Although transgenic or genetic knockout strategies are appealing, being relatively fast and cost efficient, it is important to appreciate that they carry a high risk of artifacts. Despite the efficiency of inserting a mutation that completely disrupts the function of a gene, most genetic factors in common complex diseases are expected to be noncrucial, coding single nucleotide polymorphisms or expression differences [55]. Complete elimination of a gene does not necessarily have the same effect as a smaller change that affects, for instance, expression kinetics or binding to a target molecule. Accordingly, studies of knockout mice have identified phenotypes that are fundamentally different from what was expected from the naturally occurring locus. This is clearly seen in the case of the Ncf1 gene. Mice with a spontaneous mutation in this gene, resulting in a truncated protein, exhibit increased susceptibility to models of arthritis and even develop arthritis spontaneously [56], whereas knockout of Ncf1 results in chronic granulomatous disease with severe infections as a consequence [57]. The same problems apply to other types of transgenes in which a construct is expressed outside its normal context, possibly with dramatic effects on gene regulation and protein expression. This can also be true in humanized mice, in which human genetic variants have been introduced in an artificial genetic interactive environment. Nevertheless, these mice can be extremely useful in clarifying specific questions. For example, humanized mice have successfully been used to investigate the individual roles of MHC class II molecules (MHCII) in arthritis and were proven to be useful in identifying T-cell epitopes (reviewed in [58]).

Another important issue when studying polygenic diseases is that transgenics can normally not be made directly in the strain that will be used for experiments. Transgenic mice are instead made in embryonic stem cells, usually from the 129 or C57BL/6 strains, and backcrossed to the strain of interest, thus creating a mixed genome with a 129 or C57BL/6 region surrounding the insert. Even after 10 generations of backcrossing, there is almost 40% risk that a locus 10 cM from the targeted gene is still within this fragment, a region that could contain hundreds of genes [59]. Based on findings from mappings of CIA in mouse, it is quite likely that this congenic fragment will contain QTLs that affect the trait, making it impossible to know whether the phenotype truly originates from the transgene (Figure 2) [6062].

Such linked QTLs have proven to be a problem in several studies. For example, the osteopontin (Opn) gene was suggested to be involved in autoimmunity based on phenotyping of a knockout strain, but it was later revealed that another Opn knockout had no such phenotype, and that the effect was probably due to liked genes in the 129 fragment [63]. More recently, contradictory data about the role of IL-21 in autoimmunity and differentiation of T-helper-17 cells have led to a similar discussion. In fact, none of the studies using IL-21 or IL-21 receptor knockout mice were set up such that the influence of other genes could be excluded [64]. This is especially problematic if the aim is to confirm the mapping of a candidate gene. Random insertion may affect the usage of the gene whereas targeted insertion will place it within a congenic region that might contain the QTL studied, yielding false-positive confirmation (Figure 1). Most importantly, there is a risk that only hypothesis-confirming results will be reported, without any correction for multiple testing.
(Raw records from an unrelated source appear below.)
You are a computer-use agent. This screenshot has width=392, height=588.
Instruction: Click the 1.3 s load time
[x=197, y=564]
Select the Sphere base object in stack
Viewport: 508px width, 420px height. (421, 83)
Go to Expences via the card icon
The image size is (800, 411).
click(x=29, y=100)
Gene findings in animal models

Linkage analysis of segregating crosses between inbred strains with different susceptibilities to arthritis has proven to be very efficient and informative. It has confirmed polygenicity and shown that some, but not all, loci are shared between models and strain combinations. Figure 2 shows loci controlling CIA (40 loci) and PGIA (29 loci) in mice [65]. The majority of these loci were mapped in genome-wide F2 crosses. However, parts of chromosomes 3, 6, 7, 14 and 15 have been fine mapped in partial advanced intercrosses and subcongenic strains, and in all regions studied loci have appeared where nothing was detectable in F2 crosses, suggesting that the locus density could be as high on all chromosomes [6062, 66]. Similar numbers of loci have been mapped in rat models of arthritis: 29 for CIA, 39 for PIA, eight for oil-induced arthritis and five controlling adjuvant-induced arthritis [67]. These fine-mapping studies suggest that multiple arthritis loci on a chromosome is the rule rather than the exception; it is especially important to bear this in mind when designing experiments in genetically modified strains.
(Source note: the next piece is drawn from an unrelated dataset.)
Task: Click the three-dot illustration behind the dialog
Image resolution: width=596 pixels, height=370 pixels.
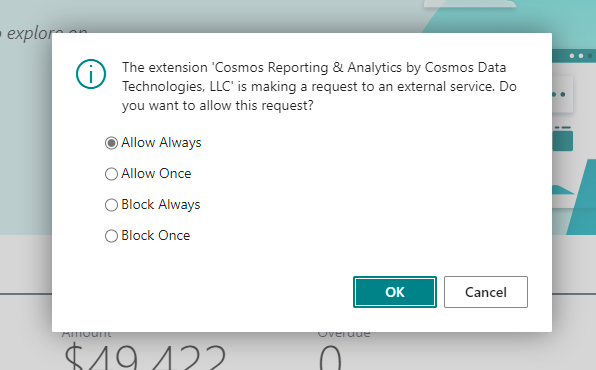Action: coord(562,94)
Another important accomplishment of animal genetics is the study of gene-gene interactions. Studying interactions is statistically challenging because of the enormous number of tests that must be conducted. Animal crosses allow mapping and modelling of multiple locus interactions, which has turned out to be of fundamental importance in some phenotypes. The Cia21 and Cia22 loci increase susceptibility to arthritis in mice only in the presence of RIIIS/J alleles in the Cia32 locus, which also interacts with Cia31 and Cia26 [61]. Including interactions in the analysis has also allowed mapping of several other loci, including Cia41 and Cia42 in mouse and Cia26 in rats [60, 68]. Performing this type of study in humans would require even larger patient populations and computation resources, and will remain unfeasible for many years yet.

Positioning of the underlying genes has, as expected, not been achieved with similar ease. Initial expectations of rapid gene identification have been based on an underestimation of the complexity of the disease, even if it is bound to be less extensive than in the human situation. Another problem has been to find relevant recombinations that split the strongly linked genetic fragments controlling disease. The genetic effect may in fact be dependent on haplotypes rather than on single genetic polymorphisms. In spite of this, a number of genes – for example, MHCII [17, 69, 70], Ncf1 [56, 71] and Hc (C5) [1214] – have been successfully identified as arthritis regulating using animal models. Furthermore, the Oia2 locus in rats has been shown to be caused by variation in a gene complex encoding C-type lectin-like receptors (APLEC), but thus far it has not been possible to establish which of the genes is responsible for the effect [72].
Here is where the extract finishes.